* [Material provided]:
----

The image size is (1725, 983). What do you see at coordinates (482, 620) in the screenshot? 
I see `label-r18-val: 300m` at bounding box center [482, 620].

----

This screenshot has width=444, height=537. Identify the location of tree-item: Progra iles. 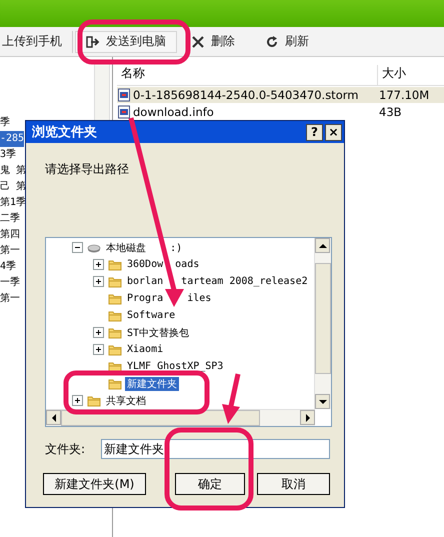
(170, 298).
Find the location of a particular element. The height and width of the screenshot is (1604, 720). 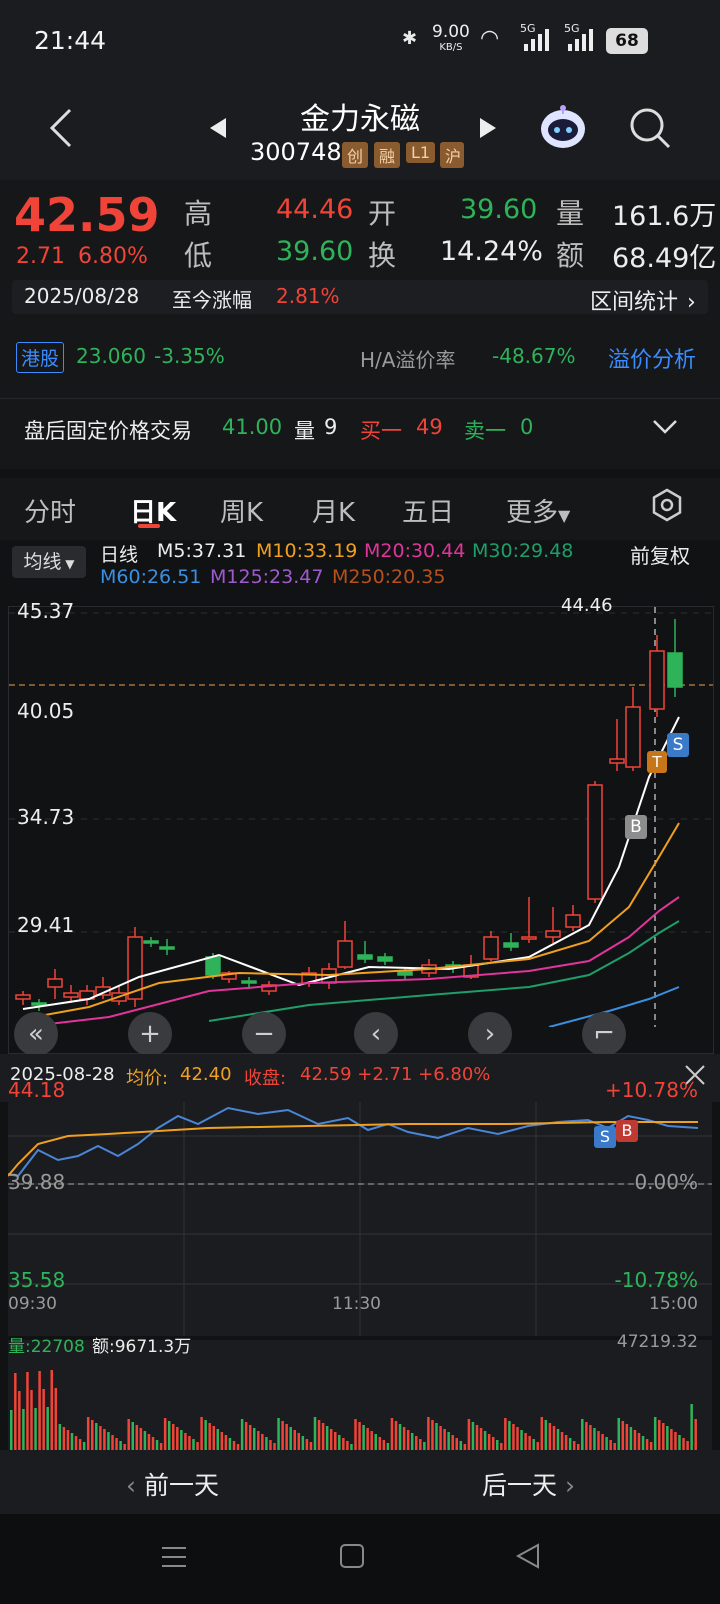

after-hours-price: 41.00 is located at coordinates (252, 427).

----

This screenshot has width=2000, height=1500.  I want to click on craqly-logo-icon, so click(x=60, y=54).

----

* [Prompt]:
Can you quote, word for word, the part of the records that starts with the line containing "The image size" and ends with the line containing "center [482, 620].", including both of those lines?

* [Your solution]:
The image size is (1725, 983). What do you see at coordinates (482, 620) in the screenshot? 
I see `label-r18-val: 300m` at bounding box center [482, 620].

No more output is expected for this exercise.